Directions for this task
Each line starting at the one that contains "Image resolution: width=1568 pixels, height=390" and ending at the one that contains "You are a computer-use agent. The" must be returned exactly, and the rest of the listing is left out.

Data to examine

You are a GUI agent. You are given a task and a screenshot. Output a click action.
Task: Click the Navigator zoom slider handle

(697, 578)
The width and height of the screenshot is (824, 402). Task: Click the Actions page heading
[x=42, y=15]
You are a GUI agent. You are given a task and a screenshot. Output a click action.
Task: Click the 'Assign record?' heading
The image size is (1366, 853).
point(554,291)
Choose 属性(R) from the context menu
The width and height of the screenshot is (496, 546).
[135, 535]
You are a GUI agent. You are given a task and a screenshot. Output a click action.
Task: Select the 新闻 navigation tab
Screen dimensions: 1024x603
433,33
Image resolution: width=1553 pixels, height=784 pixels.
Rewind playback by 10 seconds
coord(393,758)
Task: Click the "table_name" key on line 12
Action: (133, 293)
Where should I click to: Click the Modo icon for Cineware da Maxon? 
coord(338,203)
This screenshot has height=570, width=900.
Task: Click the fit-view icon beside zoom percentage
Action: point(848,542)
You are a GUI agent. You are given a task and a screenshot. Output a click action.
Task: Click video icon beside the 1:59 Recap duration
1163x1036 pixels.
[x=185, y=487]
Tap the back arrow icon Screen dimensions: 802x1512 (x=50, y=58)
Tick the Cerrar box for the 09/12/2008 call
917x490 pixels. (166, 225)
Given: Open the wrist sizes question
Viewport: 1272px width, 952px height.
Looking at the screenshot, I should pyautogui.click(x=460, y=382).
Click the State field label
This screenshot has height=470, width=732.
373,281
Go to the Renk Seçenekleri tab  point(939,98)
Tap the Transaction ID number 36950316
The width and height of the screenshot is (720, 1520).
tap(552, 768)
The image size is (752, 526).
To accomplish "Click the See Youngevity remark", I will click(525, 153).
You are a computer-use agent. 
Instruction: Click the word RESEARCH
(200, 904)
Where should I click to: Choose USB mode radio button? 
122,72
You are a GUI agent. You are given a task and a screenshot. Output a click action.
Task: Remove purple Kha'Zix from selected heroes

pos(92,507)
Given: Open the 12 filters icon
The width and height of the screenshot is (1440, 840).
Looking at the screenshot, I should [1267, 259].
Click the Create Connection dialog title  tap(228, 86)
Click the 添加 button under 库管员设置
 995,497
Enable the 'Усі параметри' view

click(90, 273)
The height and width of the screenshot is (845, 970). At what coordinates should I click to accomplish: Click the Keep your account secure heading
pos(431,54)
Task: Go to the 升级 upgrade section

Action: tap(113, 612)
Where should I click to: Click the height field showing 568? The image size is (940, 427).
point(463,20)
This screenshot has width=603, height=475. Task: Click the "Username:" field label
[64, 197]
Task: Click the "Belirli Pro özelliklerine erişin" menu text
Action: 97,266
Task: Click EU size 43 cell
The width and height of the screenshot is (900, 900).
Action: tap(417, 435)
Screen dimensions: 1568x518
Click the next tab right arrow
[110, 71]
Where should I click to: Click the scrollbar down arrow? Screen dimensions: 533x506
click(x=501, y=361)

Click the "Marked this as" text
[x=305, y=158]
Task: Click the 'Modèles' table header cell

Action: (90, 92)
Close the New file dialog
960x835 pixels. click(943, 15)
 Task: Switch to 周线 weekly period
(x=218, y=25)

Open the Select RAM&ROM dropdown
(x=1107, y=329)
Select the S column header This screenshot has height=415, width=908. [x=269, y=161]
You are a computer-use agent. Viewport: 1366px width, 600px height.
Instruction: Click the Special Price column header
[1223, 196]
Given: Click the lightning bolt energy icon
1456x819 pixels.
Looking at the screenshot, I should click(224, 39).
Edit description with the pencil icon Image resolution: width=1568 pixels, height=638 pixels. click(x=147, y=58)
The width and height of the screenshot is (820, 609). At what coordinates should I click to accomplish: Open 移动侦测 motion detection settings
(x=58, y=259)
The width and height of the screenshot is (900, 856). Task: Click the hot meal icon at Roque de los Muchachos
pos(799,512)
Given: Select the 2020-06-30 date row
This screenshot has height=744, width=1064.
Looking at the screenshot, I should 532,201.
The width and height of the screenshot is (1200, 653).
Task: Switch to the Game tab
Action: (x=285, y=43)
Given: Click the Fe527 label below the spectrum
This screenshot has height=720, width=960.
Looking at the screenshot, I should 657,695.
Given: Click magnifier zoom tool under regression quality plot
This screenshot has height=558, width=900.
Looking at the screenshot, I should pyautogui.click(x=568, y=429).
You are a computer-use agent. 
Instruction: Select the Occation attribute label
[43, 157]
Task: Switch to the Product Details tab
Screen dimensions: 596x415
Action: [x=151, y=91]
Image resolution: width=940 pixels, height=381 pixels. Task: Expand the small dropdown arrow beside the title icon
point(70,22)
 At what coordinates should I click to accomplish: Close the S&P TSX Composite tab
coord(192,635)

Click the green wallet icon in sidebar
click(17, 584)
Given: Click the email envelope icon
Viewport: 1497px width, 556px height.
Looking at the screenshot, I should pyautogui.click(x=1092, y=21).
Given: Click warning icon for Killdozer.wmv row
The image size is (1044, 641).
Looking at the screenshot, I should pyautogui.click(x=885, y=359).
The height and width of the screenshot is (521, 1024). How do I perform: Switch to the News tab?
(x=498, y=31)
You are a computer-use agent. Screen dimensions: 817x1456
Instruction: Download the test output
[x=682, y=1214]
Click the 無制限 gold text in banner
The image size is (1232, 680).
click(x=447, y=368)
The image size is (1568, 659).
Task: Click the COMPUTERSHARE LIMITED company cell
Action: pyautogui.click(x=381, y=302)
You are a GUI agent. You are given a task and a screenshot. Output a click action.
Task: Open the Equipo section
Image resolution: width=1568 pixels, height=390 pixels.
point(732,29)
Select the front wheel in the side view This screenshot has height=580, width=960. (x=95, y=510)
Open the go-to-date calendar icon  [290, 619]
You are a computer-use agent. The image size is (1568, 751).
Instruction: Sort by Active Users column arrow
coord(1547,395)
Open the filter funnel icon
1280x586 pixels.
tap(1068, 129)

Final answer
Image resolution: width=1568 pixels, height=390 pixels.
point(732,29)
Select the front wheel in the side view This screenshot has height=580, width=960. (x=95, y=510)
Open the go-to-date calendar icon  [290, 619]
You are a computer-use agent. The image size is (1568, 751).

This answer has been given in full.